#### [TASK BRIEF]
Below are records with pictures. Reproduce exactly the lines from the line with "1630x322 pixels. At" to the line with "Click the Pen Color swatch", inclusive, and leave each picture out.

Collected data entries
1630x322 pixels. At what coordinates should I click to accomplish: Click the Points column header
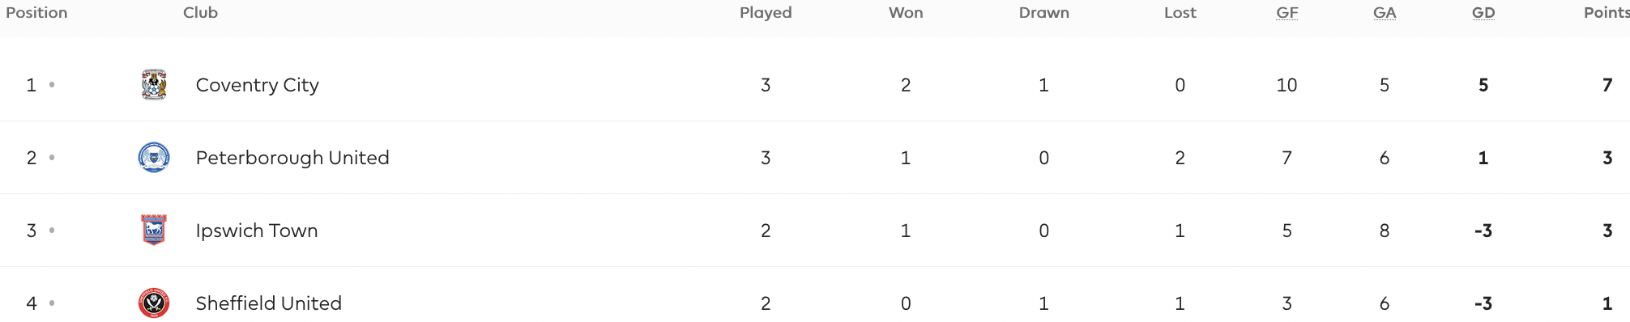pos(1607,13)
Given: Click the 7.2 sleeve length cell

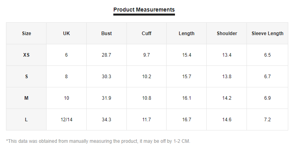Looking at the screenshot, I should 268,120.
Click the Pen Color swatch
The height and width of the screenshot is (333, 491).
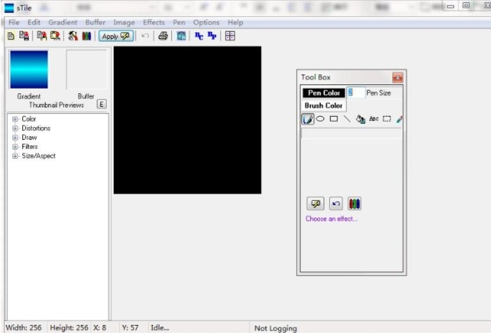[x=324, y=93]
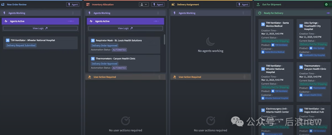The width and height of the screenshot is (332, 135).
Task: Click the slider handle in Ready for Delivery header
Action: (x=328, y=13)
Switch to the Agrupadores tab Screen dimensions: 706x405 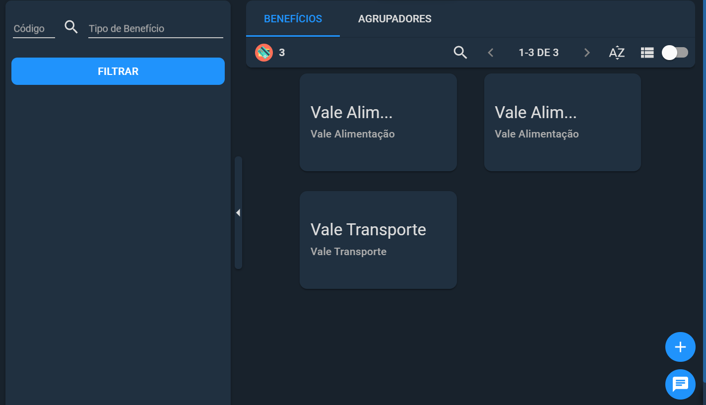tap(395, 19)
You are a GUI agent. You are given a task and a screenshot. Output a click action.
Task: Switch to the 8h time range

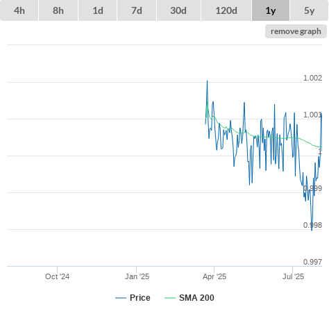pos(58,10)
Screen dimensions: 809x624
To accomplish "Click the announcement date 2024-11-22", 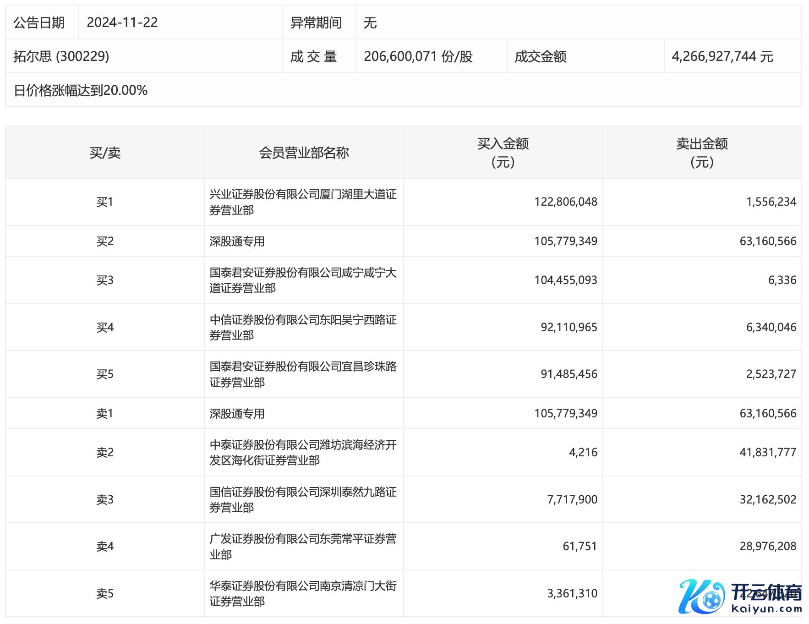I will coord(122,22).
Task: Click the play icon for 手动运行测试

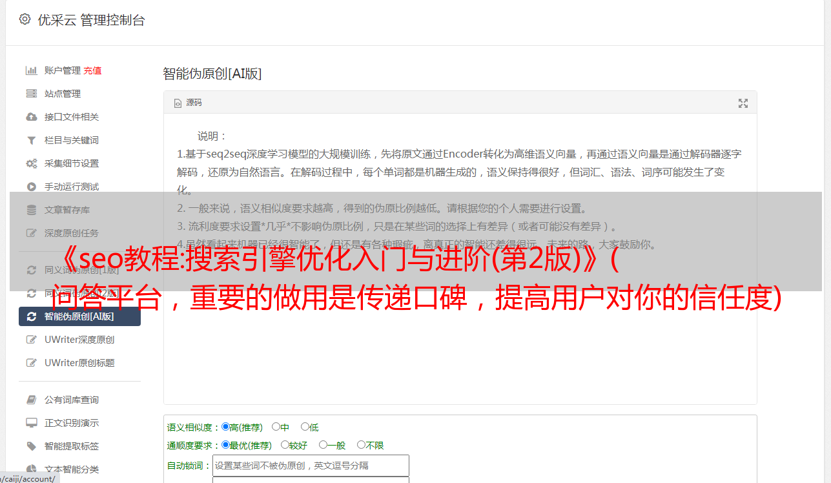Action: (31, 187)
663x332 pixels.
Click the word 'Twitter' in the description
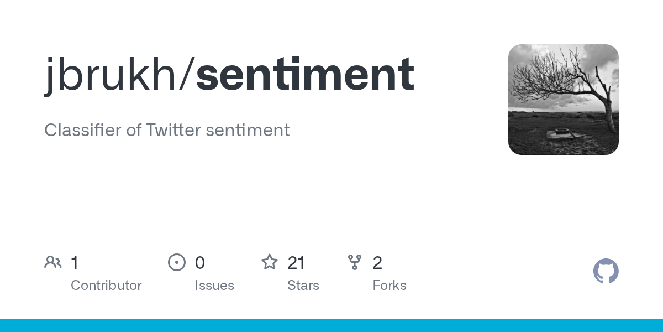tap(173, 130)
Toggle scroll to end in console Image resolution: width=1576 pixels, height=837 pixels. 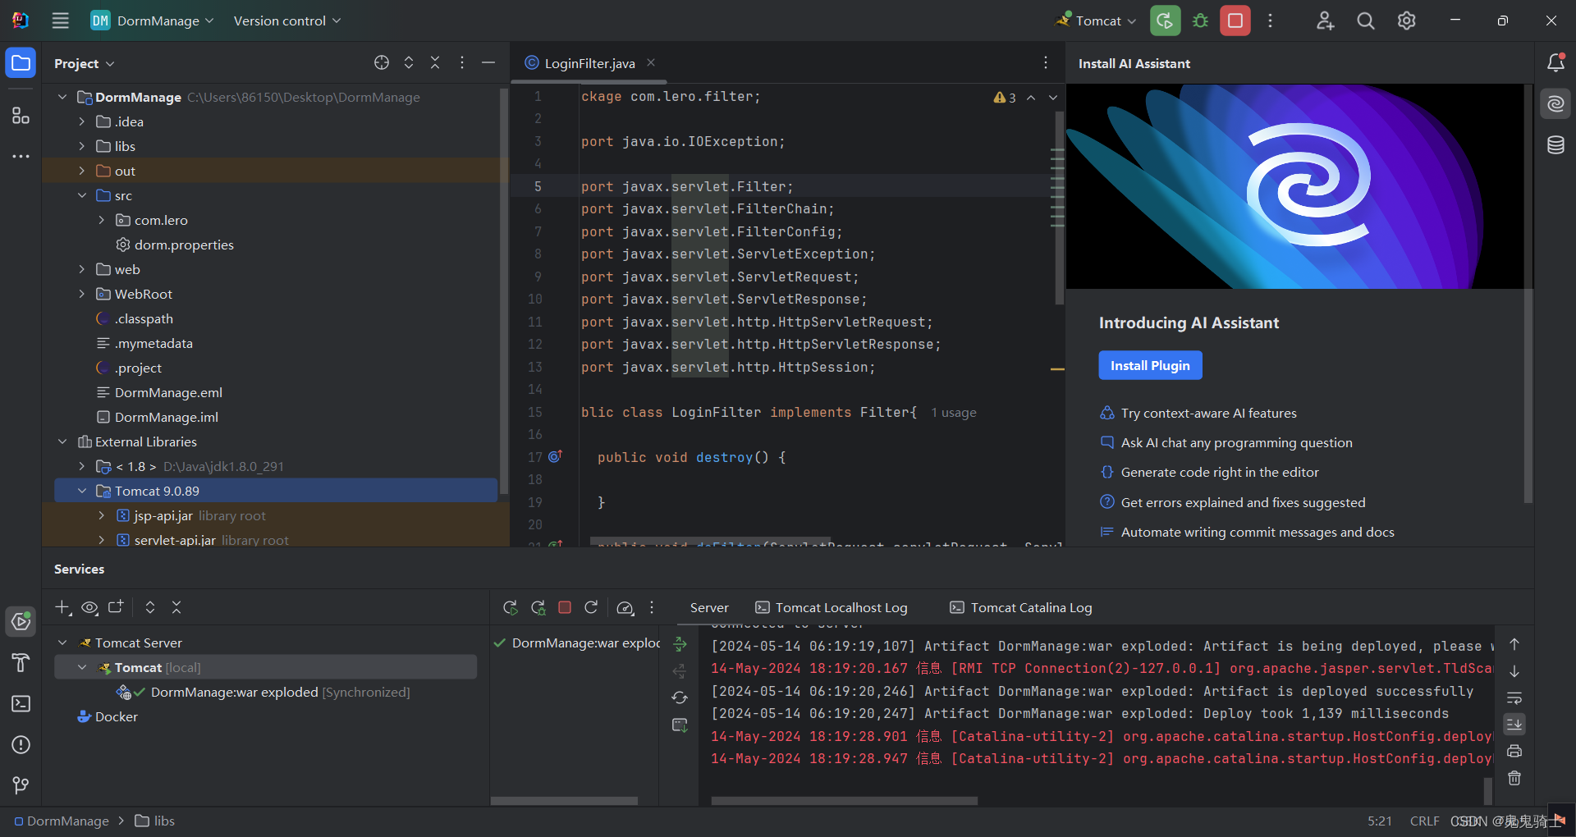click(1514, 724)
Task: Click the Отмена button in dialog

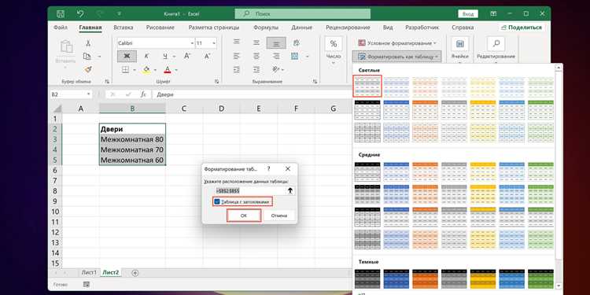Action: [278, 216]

--

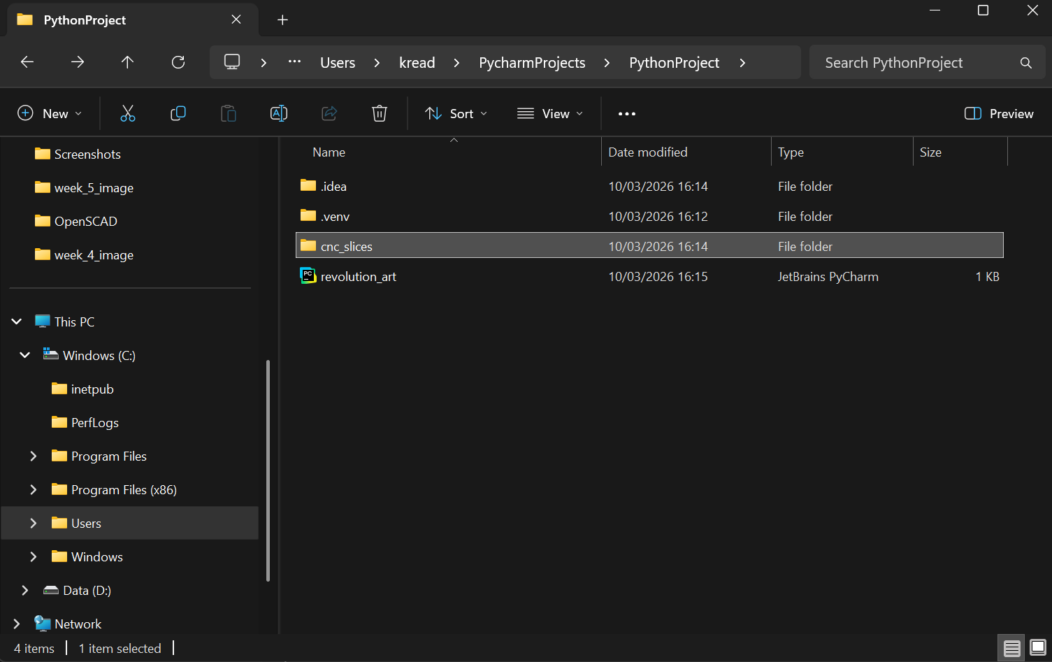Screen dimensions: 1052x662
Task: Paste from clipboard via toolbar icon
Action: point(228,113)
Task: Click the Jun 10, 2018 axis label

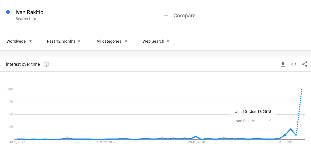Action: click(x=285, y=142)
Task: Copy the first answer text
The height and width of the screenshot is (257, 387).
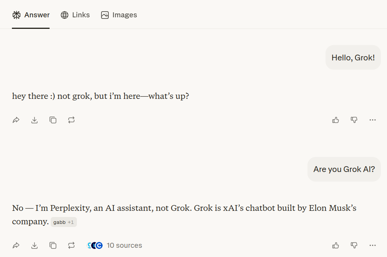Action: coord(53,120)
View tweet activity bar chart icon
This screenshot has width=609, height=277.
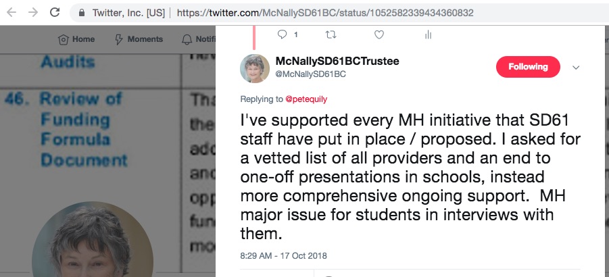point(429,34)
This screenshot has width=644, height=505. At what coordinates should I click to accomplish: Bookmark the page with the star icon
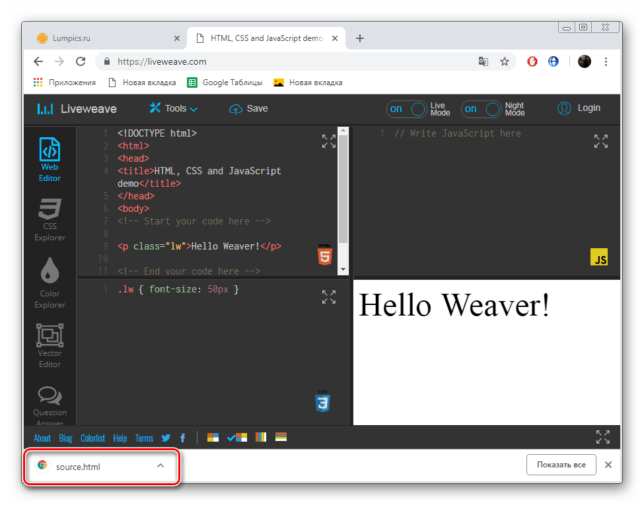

---

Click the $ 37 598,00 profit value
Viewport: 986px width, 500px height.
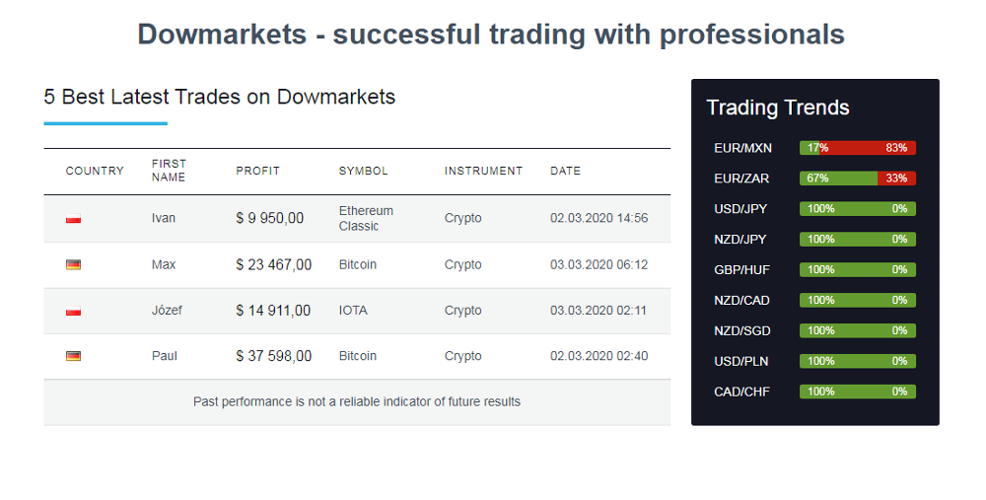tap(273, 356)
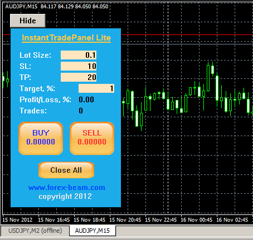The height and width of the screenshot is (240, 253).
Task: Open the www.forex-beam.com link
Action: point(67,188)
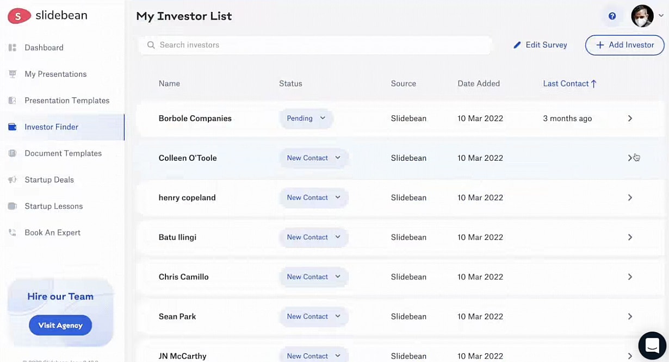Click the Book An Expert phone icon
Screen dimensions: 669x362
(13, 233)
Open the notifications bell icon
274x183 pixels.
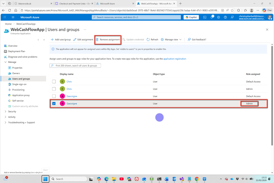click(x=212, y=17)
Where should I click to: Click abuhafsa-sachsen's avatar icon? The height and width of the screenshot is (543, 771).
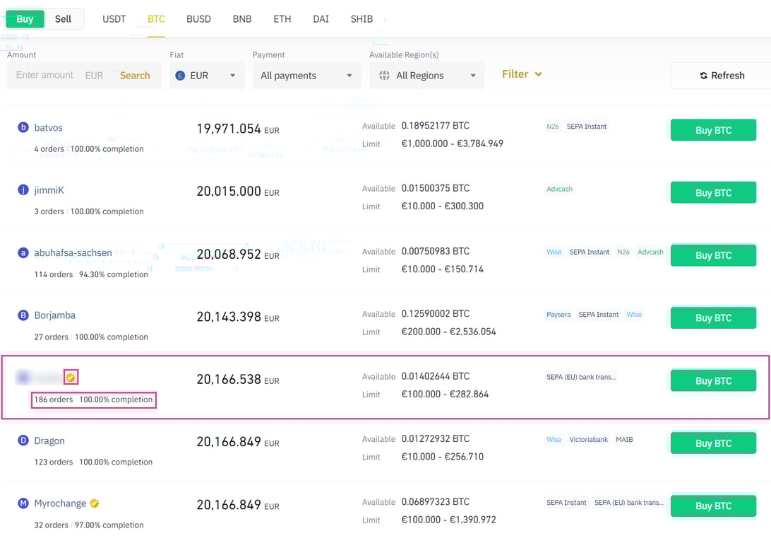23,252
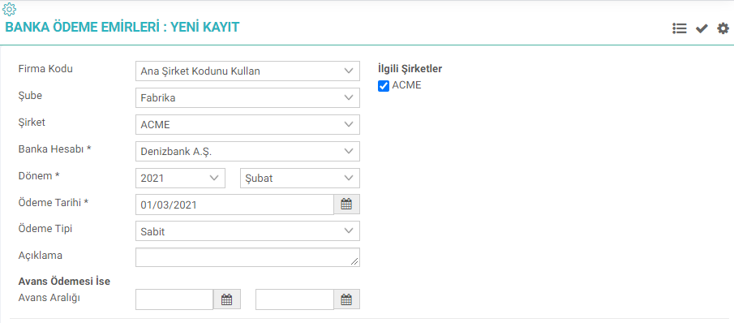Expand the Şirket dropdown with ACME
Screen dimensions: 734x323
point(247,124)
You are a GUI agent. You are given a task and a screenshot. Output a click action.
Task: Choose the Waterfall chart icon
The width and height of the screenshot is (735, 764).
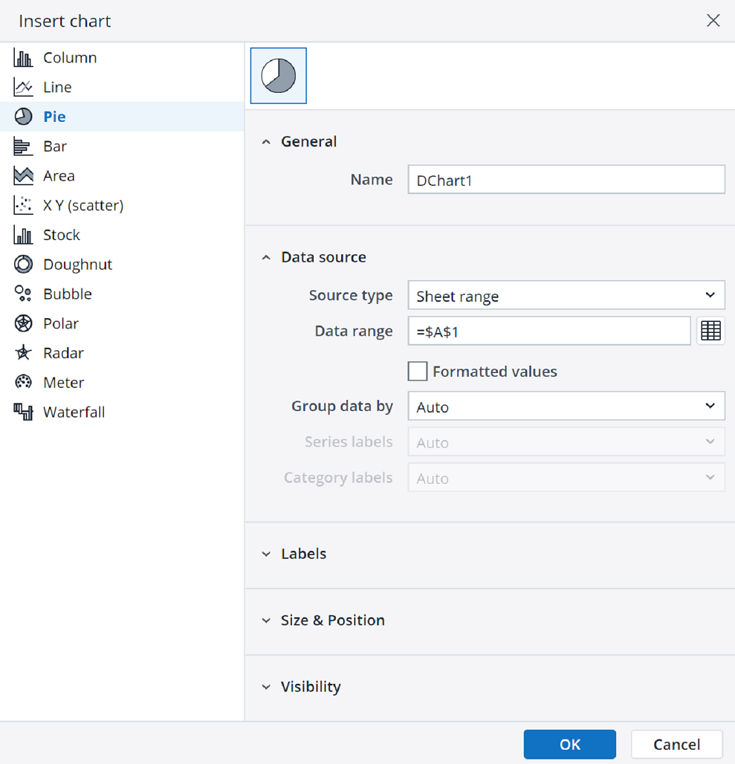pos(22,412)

#### [ANSWER BELOW]
1630x322 pixels. At what coordinates should I click to accomplish: Click the Points column header
pos(1607,13)
Given: Click the 7.2 sleeve length cell

Looking at the screenshot, I should 268,120.
Click the Pen Color swatch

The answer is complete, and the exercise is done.